Construction of prophage-free and highly-transformable Limosilactobacillus reuteri strains and their use for production of 1,3-propanediol.

机构信息

School of Energy and Chemical Engineering, UNIST, Ulsan, Republic of Korea.

出版信息

Biotechnol Bioeng. 2024 Jan;121(1):317-328. doi: 10.1002/bit.28559. Epub 2023 Sep 25.

DOI:10.1002/bit.28559
PMID:37747698
Abstract

The lactic acid bacterium Limosilactobacillus reuteri (formerly Lactobacillus reuteri) is a desirable host for the production of 1,3-propanediol (1,3-PDO) from glycerol when 1,3-PDO is used in the food or cosmetic industry. However, the production is hindered by strain instability, causing cell lysis, and difficult gene manipulation. This study reveals that the stability of L. reuteri DSM 20016 and its 1,3-PDO production, especially in the alcohol dehydrogenases (ADHs)-deletion mutants, are greatly enhanced after the deletion of two prophages (Φ3 and Φ4) present in the L. reuteri's chromosome. The resulting phage-free and ADHs-deletion mutant could produce >825 mM 1,3-PDO in 48 h without cell lysis at the theoretical maximum yield on glucose of ~2 mol/mol. Compared to the wild-type strain, the mutant exhibited a 45.2% increase in 1,3-PDO production titer and a 2.1-fold increase in yield. In addition, this study reports that the transformation efficiency of L. reuteri Δadh2Δadh6 mutant strains were greatly enhanced by >300-fold after the deletion of prophage Φ3, probably due to the removal of a restriction-modification (RM) system which resides in the phage genome. With improved stability and higher transformation efficiency, recombinant L. reuteri DSM 20016 Δadh2Δadh6ΔΦ3ΔΦ4 can be a more reliable and amenable host for industrial applications.

摘要

鼠李糖乳杆菌(以前称为德氏乳杆菌)是一种理想的宿主,可以从甘油生产 1,3-丙二醇(1,3-PDO),当 1,3-PDO 用于食品或化妆品行业时。然而,生产受到菌株不稳定的阻碍,导致细胞裂解和基因操作困难。
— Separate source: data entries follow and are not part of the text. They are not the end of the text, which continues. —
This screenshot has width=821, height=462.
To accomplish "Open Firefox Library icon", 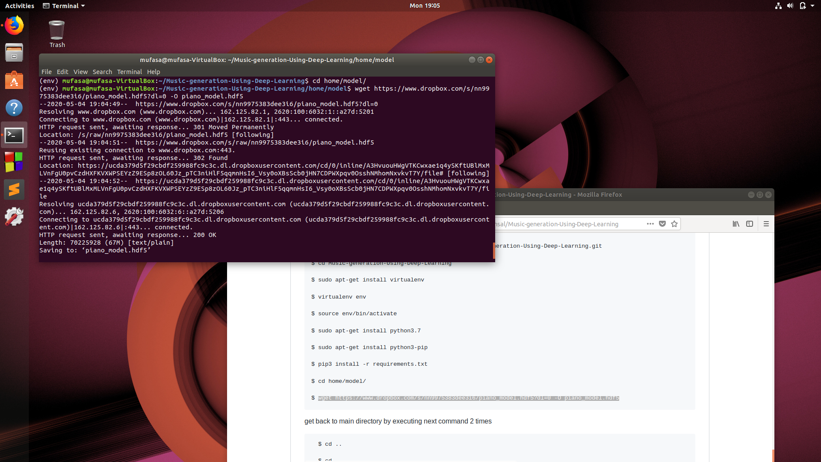I will click(x=736, y=224).
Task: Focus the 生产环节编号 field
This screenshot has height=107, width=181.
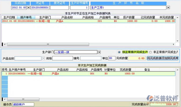Action: (79, 7)
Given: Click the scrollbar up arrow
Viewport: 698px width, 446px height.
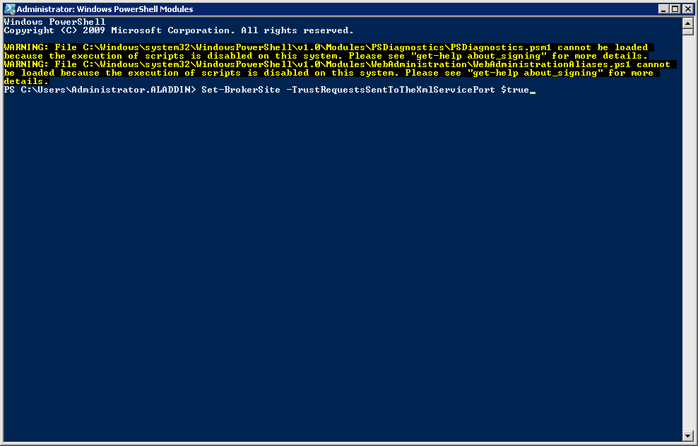Looking at the screenshot, I should [x=688, y=23].
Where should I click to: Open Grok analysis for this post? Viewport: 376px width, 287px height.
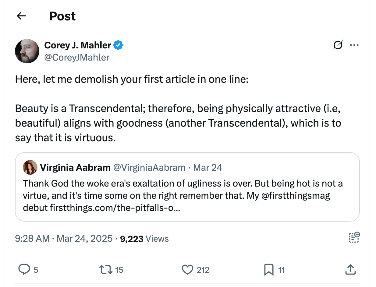(x=338, y=45)
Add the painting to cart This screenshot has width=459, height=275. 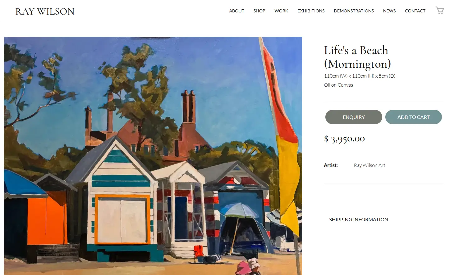[x=413, y=117]
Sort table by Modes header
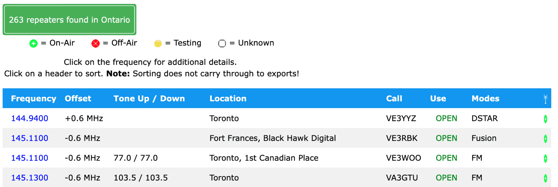This screenshot has height=187, width=558. coord(485,99)
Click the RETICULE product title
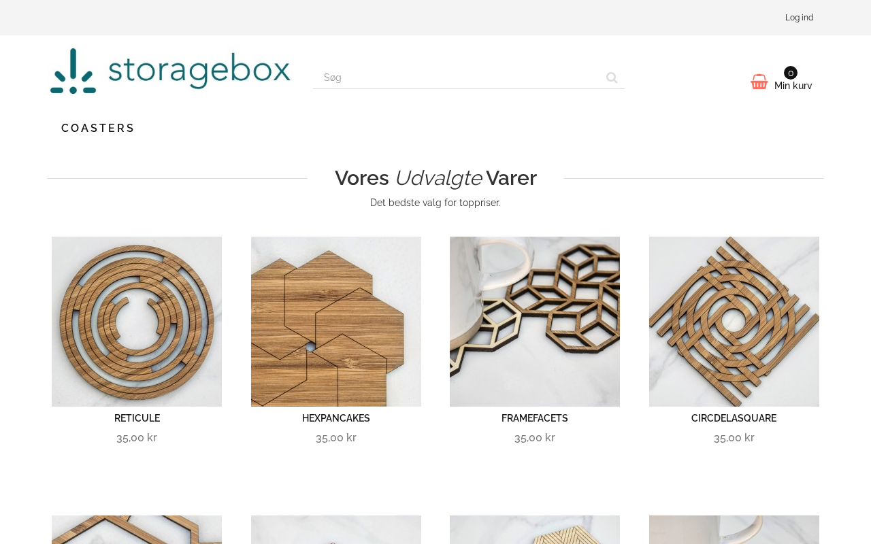 coord(137,418)
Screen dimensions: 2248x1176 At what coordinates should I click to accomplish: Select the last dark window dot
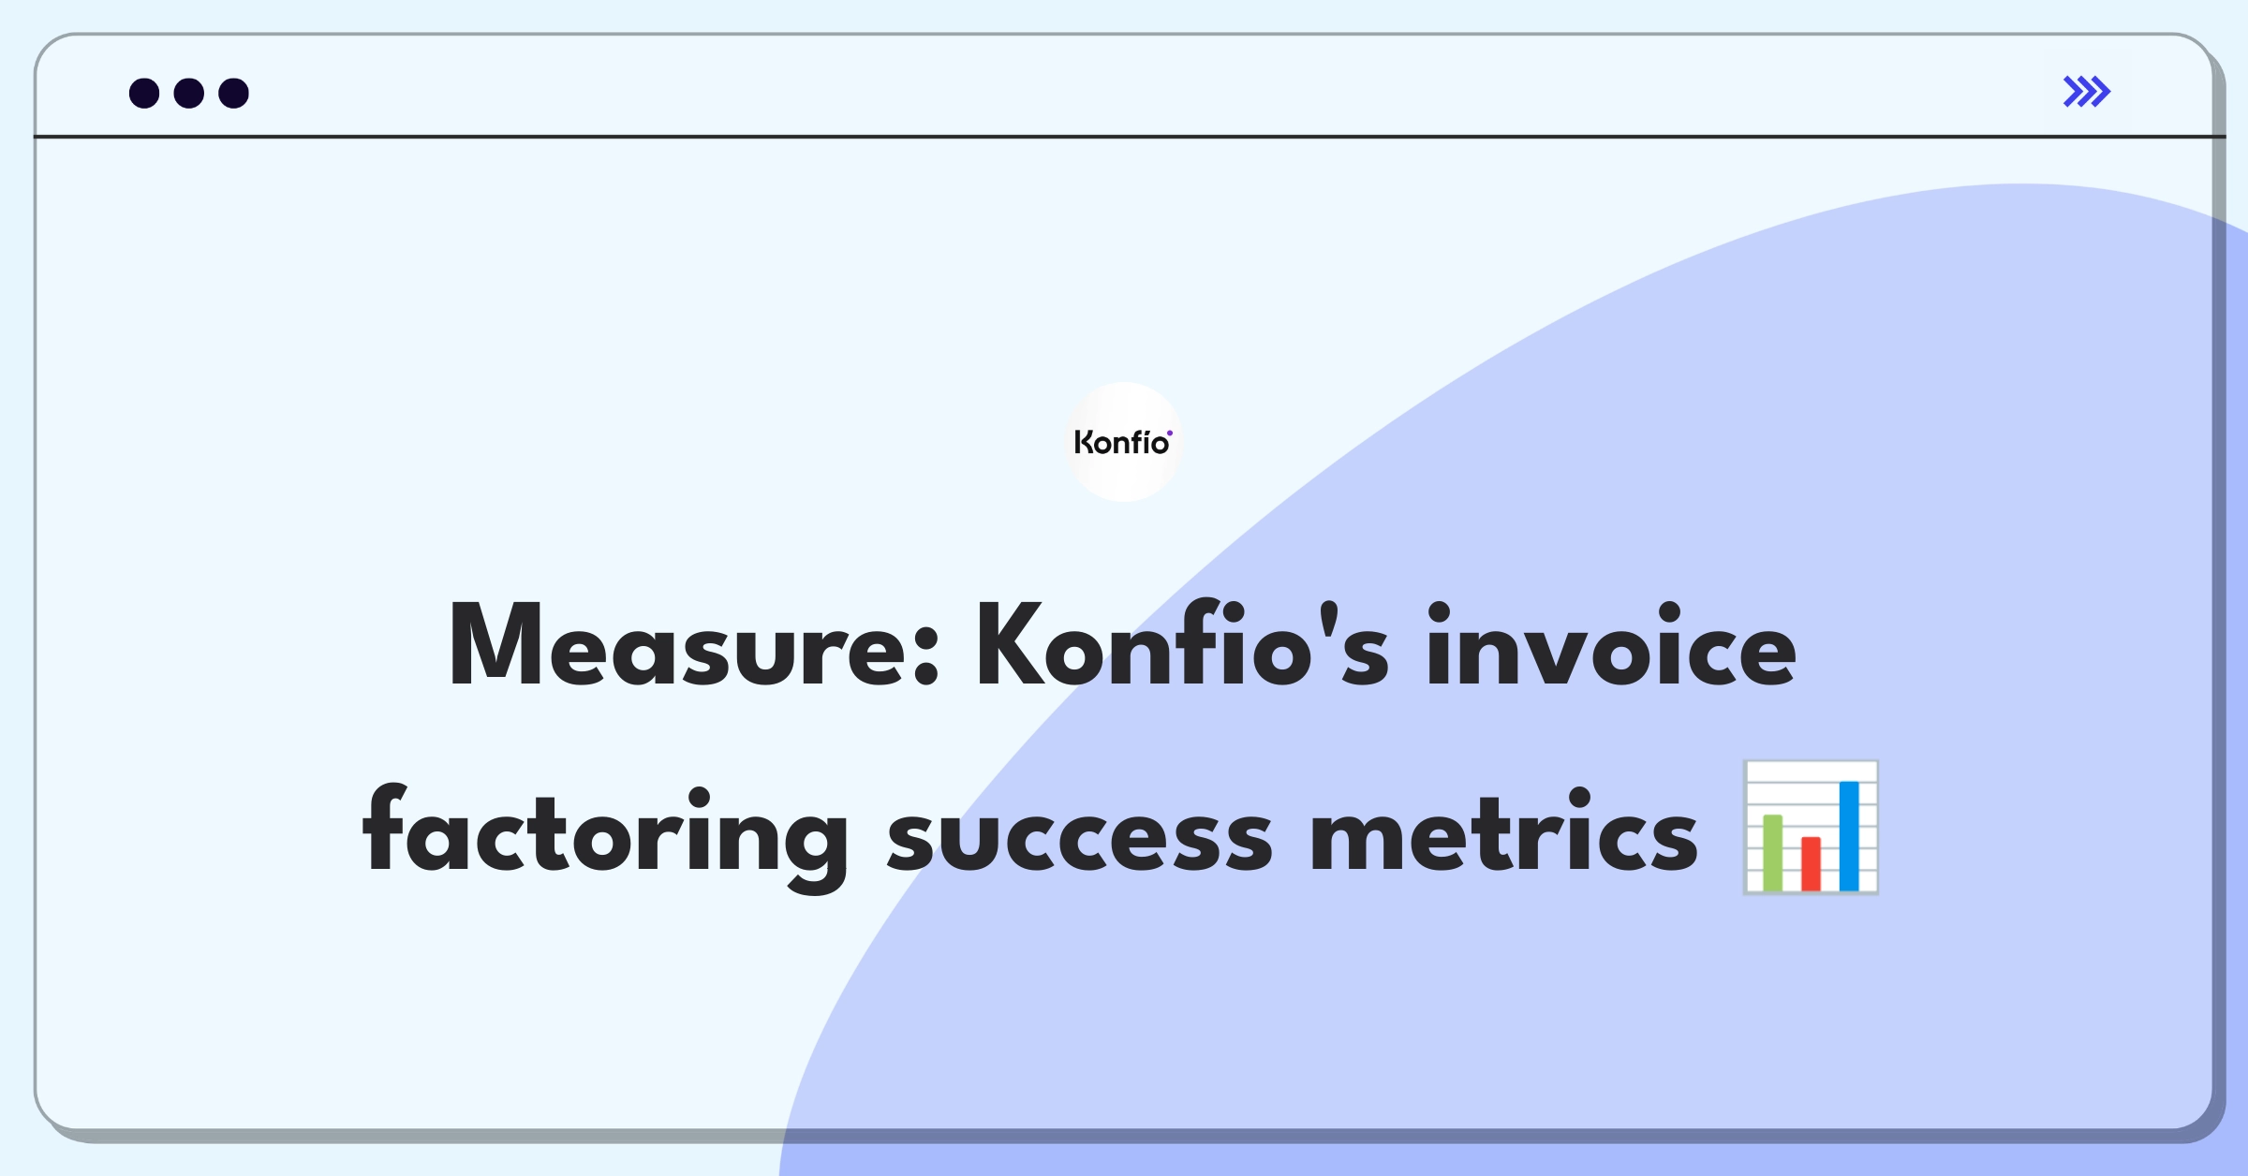pyautogui.click(x=234, y=93)
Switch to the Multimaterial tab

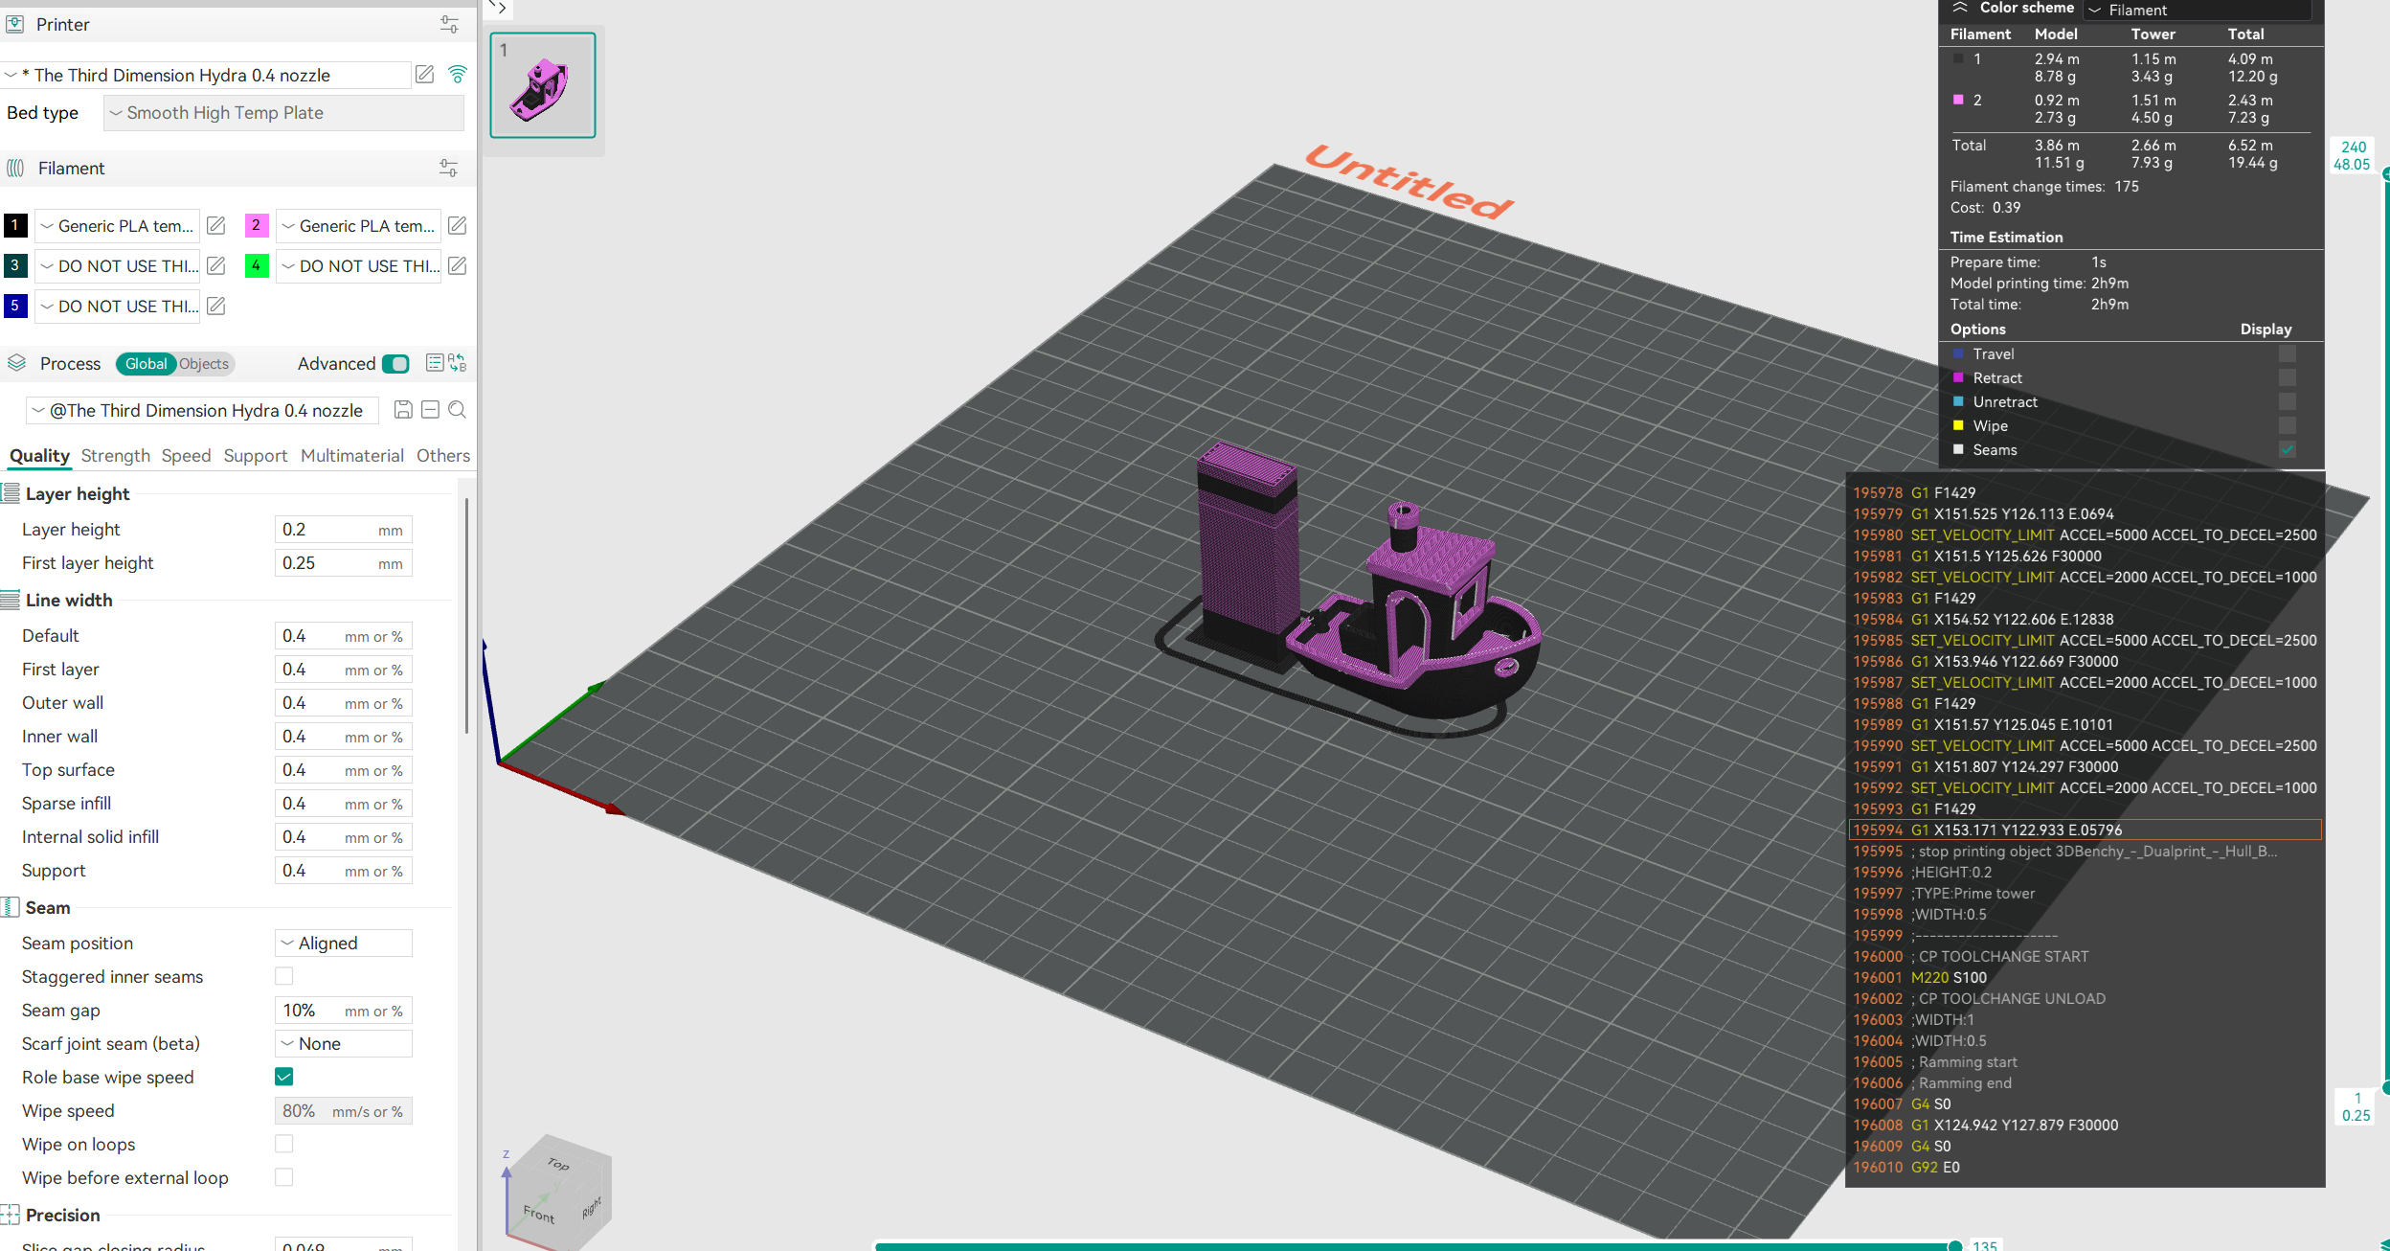[352, 455]
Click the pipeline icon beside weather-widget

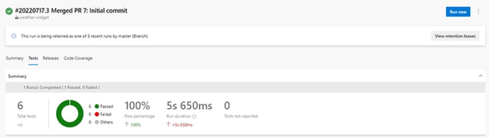click(x=17, y=17)
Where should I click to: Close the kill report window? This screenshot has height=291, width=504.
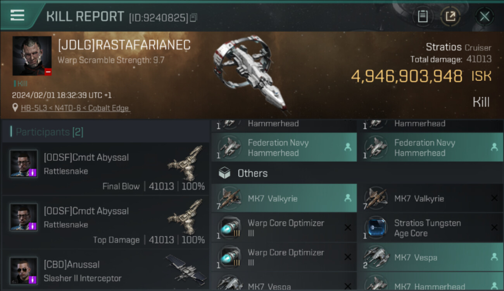[484, 16]
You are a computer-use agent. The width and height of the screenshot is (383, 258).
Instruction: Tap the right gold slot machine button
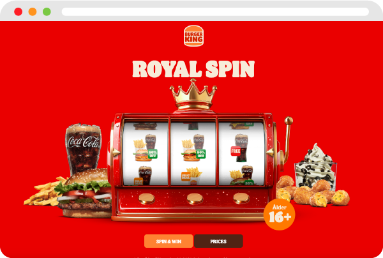[241, 199]
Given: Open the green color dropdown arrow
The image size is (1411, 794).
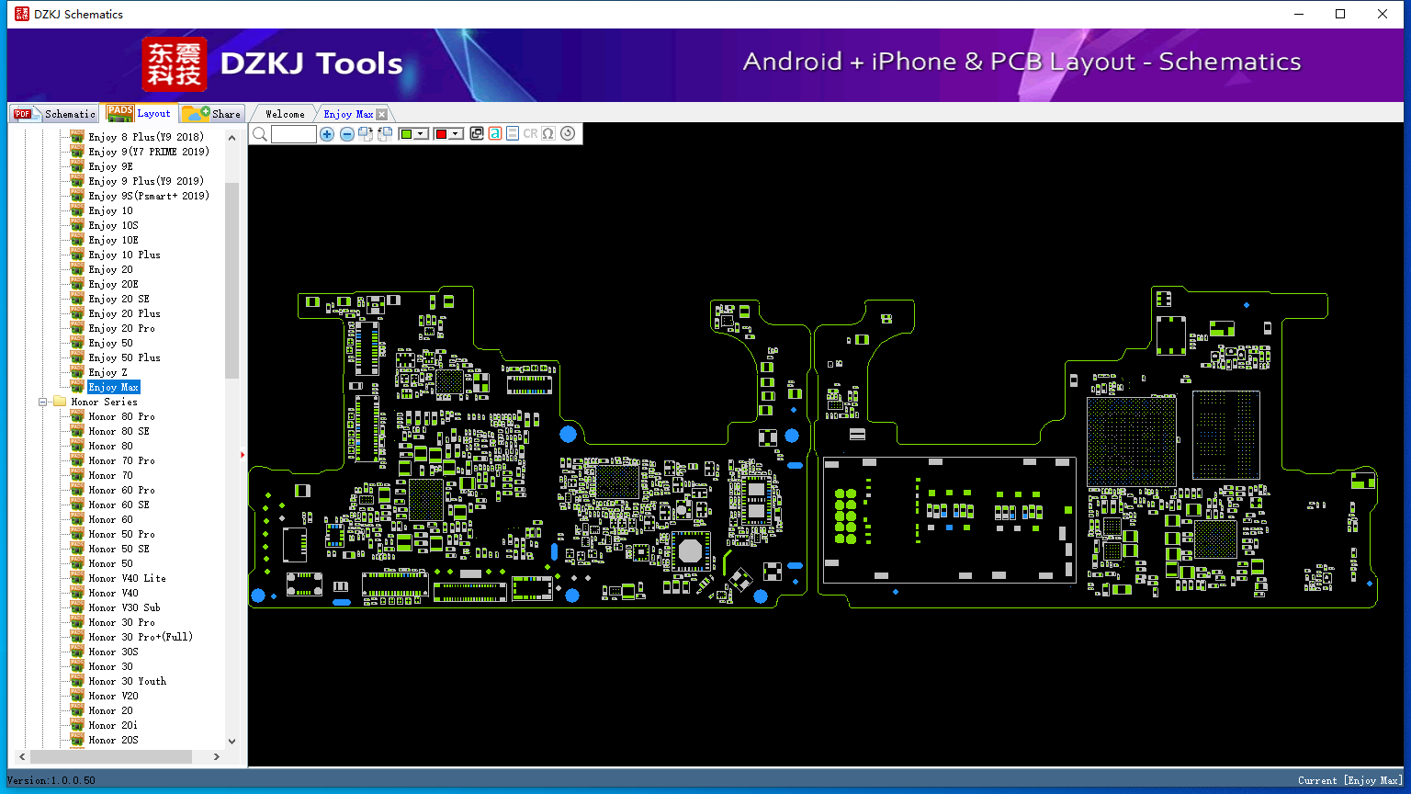Looking at the screenshot, I should pyautogui.click(x=421, y=133).

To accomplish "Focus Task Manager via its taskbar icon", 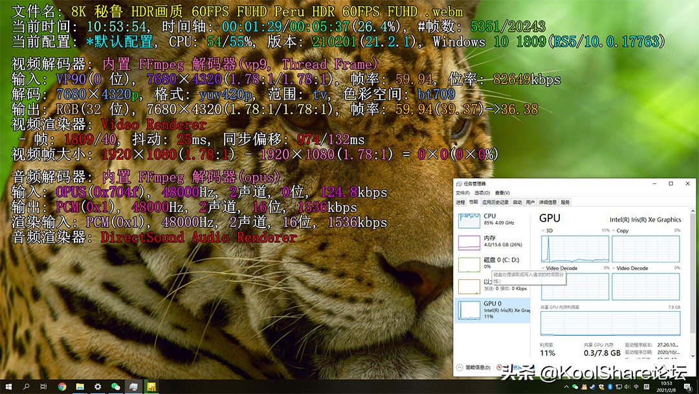I will tap(135, 386).
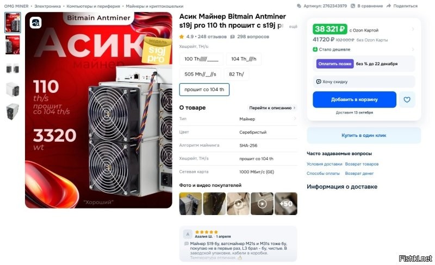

本研究表明,在删除存在于鼠李糖乳杆菌染色体中的两个噬菌体(Φ3 和 Φ4)后,L. reuteri DSM 20016 的稳定性及其 1,3-PDO 生产,特别是在醇脱氢酶(ADHs)缺失突变体中,大大增强。产生的无噬菌体和 ADHs 缺失突变体可以在 48 小时内生产出>825 mM 的 1,3-PDO,而不会在葡萄糖的理论最大产率(~2 mol/mol)下发生细胞裂解。与野生型菌株相比,突变体的 1,3-PDO 生产滴度增加了 45.2%,产率提高了 2.1 倍。此外,本研究报告称,在删除噬菌体 Φ3 后,L. reuteri Δadh2Δadh6 突变株的转化效率大大提高了>300 倍,可能是由于噬菌体基因组中存在的限制修饰(RM)系统被去除。通过提高稳定性和更高的转化效率,重组 L. reuteri DSM 20016 Δadh2Δadh6ΔΦ3ΔΦ4 可以成为更可靠和易于应用的工业生产宿主。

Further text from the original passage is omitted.